Botenstoffe im Erbrochenen

Im Erbrochenen der Ameisen fanden die Forschenden verschiedene Botenstoffe, etwa RNA-Moleküle und Hormone, aber auch eine Vielzahl unterschiedlicher Proteine, für die sich Negroni nun besonders interessiert. Er führt als Beispiel spezielle Vorratsproteine auf, die von den Arbeiterinnen hergestellt werden. Das kostet Stoffwechsel-Energie und ist somit «metabolische Drecksarbeit», wie Negroni sagt. Konsumiert werden die Proteine von den Larven, die aus den Eiern schlüpfen und sich zu neuen Arbeiterinnen entwickeln. Aber natürlich profitiert auch die Königin von der ausgelagerten metabolischen Arbeit: Sie kann umso mehr Eier legen, je mehr energiereiche Proteine sie in ihrer Nahrung vorfindet.
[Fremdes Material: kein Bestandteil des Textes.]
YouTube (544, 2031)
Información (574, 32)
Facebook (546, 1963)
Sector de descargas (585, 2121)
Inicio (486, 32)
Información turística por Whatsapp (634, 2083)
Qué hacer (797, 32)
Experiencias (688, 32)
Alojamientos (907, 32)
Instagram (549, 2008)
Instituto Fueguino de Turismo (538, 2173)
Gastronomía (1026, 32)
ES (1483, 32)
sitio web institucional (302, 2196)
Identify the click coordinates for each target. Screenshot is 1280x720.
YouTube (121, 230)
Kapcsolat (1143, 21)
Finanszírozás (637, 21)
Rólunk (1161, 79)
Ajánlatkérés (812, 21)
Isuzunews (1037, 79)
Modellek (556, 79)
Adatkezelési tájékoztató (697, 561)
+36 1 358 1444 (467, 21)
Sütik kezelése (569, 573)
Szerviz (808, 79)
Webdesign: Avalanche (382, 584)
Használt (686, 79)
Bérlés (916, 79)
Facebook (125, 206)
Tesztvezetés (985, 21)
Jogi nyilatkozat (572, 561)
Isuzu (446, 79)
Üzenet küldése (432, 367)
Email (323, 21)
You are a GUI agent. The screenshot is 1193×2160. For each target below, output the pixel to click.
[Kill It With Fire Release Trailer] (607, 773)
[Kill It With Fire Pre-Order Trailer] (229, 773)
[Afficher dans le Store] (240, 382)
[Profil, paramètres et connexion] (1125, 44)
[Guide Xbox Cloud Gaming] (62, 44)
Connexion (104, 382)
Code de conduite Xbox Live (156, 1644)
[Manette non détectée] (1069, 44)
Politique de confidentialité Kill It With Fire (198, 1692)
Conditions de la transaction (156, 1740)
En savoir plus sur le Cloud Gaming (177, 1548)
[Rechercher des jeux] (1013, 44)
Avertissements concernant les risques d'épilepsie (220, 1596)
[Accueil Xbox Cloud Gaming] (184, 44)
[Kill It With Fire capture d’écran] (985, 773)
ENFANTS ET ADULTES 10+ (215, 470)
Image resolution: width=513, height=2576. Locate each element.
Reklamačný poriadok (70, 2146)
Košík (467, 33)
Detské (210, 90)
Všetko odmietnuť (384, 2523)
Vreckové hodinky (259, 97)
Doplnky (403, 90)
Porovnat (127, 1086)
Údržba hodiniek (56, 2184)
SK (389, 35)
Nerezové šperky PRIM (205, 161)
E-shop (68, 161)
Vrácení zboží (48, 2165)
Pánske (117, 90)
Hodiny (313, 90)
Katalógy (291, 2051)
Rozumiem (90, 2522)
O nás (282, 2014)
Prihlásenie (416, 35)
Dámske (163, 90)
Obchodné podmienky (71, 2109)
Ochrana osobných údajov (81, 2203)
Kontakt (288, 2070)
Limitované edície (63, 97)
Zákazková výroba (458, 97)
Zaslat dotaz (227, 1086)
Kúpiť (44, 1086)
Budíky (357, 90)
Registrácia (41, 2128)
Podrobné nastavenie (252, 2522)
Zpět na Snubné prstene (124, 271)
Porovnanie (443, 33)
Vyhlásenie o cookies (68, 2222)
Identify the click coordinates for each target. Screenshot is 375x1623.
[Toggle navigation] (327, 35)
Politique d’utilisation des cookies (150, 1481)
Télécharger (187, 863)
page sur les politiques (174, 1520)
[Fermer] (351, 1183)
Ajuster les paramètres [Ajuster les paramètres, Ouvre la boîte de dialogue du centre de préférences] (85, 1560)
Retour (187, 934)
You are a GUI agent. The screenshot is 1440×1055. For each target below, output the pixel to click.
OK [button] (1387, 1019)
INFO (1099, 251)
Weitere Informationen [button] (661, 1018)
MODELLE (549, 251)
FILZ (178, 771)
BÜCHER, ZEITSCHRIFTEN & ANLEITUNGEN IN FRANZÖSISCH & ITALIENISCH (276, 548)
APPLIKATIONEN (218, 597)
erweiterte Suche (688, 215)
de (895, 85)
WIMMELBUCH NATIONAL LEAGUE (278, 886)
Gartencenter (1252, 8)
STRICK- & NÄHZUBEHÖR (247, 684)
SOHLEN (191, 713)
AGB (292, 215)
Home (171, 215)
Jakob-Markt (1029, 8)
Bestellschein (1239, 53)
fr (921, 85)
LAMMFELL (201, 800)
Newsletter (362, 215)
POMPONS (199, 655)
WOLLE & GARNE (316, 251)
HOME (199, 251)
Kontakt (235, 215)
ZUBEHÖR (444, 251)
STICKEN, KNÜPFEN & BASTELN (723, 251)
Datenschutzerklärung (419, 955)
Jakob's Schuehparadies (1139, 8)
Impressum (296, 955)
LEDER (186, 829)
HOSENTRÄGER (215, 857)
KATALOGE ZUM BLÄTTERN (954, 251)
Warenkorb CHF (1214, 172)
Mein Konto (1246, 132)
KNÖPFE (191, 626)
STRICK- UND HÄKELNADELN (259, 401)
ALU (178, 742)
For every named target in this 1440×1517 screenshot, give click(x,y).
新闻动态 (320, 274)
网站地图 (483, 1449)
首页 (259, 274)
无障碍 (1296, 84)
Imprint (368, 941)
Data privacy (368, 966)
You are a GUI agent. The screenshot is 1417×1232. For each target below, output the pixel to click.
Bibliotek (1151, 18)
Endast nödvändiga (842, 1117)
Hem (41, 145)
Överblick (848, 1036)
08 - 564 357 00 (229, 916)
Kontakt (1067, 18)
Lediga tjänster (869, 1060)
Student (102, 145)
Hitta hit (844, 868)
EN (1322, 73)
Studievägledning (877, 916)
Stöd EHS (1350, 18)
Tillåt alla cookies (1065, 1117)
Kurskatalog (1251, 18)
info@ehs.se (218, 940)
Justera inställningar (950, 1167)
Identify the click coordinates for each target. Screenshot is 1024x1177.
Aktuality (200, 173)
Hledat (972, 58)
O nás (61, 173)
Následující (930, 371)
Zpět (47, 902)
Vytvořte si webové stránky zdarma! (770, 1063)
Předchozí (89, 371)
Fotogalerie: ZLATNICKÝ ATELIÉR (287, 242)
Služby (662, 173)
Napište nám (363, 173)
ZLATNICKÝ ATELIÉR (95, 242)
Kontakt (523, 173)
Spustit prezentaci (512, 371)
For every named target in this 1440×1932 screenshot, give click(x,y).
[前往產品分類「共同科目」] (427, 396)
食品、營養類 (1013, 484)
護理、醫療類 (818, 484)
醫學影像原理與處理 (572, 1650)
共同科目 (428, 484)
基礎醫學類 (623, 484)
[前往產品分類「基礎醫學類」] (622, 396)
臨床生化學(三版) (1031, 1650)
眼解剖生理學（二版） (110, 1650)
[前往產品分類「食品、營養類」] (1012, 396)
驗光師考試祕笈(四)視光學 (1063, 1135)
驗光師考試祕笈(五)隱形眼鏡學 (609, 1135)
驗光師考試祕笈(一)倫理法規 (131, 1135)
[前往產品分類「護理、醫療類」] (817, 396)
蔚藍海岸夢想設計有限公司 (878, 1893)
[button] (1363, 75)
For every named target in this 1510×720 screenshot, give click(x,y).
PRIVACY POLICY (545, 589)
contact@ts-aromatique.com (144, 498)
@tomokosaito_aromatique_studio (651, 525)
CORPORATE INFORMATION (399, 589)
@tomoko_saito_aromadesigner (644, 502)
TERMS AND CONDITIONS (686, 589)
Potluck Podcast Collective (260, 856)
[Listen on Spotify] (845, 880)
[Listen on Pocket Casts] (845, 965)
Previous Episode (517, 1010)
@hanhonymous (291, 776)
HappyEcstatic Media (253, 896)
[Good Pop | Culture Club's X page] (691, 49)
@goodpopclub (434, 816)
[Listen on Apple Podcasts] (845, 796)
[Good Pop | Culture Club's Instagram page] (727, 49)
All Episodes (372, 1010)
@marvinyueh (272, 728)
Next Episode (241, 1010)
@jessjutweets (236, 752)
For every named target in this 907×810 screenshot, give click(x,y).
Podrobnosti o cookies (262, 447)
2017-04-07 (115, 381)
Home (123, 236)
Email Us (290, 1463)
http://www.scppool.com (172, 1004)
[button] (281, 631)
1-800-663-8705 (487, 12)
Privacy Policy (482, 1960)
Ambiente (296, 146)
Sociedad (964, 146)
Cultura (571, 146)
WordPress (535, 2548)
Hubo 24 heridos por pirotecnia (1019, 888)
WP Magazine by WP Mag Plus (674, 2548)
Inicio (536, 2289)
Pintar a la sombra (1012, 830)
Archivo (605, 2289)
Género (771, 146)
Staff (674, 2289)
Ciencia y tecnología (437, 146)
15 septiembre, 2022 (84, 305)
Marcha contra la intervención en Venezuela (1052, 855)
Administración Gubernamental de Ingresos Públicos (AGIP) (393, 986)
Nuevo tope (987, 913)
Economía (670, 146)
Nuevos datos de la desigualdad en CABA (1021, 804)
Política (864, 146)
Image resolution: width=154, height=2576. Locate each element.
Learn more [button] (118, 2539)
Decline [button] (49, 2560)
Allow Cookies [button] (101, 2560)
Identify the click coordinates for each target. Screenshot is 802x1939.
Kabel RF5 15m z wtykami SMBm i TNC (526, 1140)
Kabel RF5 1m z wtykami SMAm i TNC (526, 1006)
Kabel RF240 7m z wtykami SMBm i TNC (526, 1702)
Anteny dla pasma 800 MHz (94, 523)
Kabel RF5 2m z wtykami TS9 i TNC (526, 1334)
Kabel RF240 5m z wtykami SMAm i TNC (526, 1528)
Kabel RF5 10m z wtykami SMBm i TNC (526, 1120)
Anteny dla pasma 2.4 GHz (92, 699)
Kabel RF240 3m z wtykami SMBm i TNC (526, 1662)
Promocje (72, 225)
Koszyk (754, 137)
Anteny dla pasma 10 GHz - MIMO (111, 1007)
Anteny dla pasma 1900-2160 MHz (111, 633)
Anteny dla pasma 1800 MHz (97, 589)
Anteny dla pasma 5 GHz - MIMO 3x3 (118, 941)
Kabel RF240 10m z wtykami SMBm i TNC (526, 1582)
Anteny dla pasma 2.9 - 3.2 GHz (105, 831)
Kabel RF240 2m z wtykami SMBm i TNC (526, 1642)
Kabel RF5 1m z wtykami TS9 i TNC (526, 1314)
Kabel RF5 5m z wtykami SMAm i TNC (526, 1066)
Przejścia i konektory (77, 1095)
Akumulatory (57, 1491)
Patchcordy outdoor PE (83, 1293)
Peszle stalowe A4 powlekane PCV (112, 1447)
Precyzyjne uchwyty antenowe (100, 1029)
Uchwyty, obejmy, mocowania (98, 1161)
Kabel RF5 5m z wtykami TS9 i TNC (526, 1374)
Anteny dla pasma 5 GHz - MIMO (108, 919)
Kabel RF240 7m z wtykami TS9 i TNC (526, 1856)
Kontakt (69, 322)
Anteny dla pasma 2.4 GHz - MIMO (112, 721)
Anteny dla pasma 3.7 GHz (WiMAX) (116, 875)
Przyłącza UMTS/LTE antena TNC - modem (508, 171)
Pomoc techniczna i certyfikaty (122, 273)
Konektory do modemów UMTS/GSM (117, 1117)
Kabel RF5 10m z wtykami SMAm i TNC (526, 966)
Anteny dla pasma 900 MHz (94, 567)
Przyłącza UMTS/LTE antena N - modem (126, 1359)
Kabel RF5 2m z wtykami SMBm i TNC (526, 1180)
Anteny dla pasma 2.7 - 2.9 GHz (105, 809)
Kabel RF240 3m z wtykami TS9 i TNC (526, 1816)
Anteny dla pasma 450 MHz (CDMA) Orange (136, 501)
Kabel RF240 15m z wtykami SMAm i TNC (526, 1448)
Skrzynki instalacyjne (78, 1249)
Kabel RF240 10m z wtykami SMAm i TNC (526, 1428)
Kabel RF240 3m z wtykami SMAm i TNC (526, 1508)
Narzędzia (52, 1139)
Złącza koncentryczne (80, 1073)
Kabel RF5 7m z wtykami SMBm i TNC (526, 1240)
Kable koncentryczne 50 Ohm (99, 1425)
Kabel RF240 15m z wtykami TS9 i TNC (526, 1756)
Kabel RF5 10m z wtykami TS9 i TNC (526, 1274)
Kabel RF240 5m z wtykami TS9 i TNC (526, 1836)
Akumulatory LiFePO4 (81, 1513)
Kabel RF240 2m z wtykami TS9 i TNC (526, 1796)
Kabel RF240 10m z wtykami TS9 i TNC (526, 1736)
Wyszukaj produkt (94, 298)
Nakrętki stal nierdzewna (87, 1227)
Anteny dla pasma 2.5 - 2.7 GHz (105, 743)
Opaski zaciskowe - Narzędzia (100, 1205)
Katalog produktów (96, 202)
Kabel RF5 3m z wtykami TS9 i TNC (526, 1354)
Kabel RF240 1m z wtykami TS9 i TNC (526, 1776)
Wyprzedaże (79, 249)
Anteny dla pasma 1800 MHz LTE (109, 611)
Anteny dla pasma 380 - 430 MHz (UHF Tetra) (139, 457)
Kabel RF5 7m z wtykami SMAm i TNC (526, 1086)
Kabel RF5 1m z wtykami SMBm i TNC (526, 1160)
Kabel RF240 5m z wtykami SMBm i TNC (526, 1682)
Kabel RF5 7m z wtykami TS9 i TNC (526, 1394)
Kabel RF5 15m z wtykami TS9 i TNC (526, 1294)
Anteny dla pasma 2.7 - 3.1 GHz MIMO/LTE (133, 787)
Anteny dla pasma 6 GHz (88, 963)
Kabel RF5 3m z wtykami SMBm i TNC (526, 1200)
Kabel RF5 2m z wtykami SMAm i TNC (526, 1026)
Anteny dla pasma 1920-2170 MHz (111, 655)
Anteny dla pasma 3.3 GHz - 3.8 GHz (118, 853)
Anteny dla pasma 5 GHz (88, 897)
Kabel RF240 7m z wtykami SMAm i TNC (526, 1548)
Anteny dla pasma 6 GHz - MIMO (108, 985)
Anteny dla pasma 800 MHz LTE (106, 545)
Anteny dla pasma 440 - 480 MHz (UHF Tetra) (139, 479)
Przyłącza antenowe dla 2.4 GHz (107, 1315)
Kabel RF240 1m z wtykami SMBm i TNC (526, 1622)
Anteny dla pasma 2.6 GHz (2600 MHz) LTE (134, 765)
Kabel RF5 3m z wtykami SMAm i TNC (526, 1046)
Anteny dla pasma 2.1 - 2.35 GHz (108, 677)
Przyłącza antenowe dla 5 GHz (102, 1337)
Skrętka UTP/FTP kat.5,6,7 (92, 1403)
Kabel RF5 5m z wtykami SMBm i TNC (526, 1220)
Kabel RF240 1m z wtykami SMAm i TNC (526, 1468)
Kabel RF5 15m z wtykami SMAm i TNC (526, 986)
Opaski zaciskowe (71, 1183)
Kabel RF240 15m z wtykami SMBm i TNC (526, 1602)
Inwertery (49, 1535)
Bei den Rossameisen der Art Camponotus floridanus, auf die Negroni in Freiburg sein Hauptaugenmerk richtet, gibt es zwei verschiedene Gruppen – oder Kasten – von Arbeiterinnen. Die Futterjägerinnen sind ausserhalb des Ameisenbaus tätig. Sie schlagen sich dort den Bauch voll und geben dann den Inhalt ihres sozialen Magens an die Pflegerinnen weiter, die die anfallenden Arbeiten im Inneren des Ameisenbaus erledigen. Wenn die Pflegerinnen dann ihrerseits ihren eigenen sozialen Magen leeren, um mit dem Erbrochenen die Königin zu füttern, ist die soziale Flüssigkeit nicht nur mit Vorratsproteinen angereichert, sondern auch mit Proteinen, die als Antioxidantien wirken und sogenannte Sauerstoffradikale abfangen und chemisch unschädlich machen können.

Auf solche Antioxidantien greift auch die Kosmetikindustrie zurück. Sie verspricht damit, einer zahlungskräftigen Kundschaft etwa die Haut straffen und Falten entfernen zu können. Doch bei der Frage, ob sich aus seinen Untersuchungen zur Langlebigkeit von Ameisenköniginnen auch Erkenntnisse für die Verlängerung der Lebensspanne bei uns Menschen ableiten lassen, winkt Negroni ab. Auch wenn sich einige Mechanismen auf molekularer Ebene ähneln, gibt es einen fundamentalen Unterschied: Die soziale Lebensweise der Ameisen hat zur Folge, dass sich die natürliche Selektion nicht nur auf die Individuen auswirkt, sondern auch auf die übergeordnete Einheit, den Super-Organismus. «Dadurch verändert sich der Selektionsdruck», sagt Negroni. Die bittere Wahrheit lautet also, dass ein fruchtbares und langes Leben vorerst nur den Ameisenköniginnen vorbehalten bleibt.

Unser Experte Matteo Negroni ist Postdoc am Laboratory of Social Fluids des Departements für Biologie.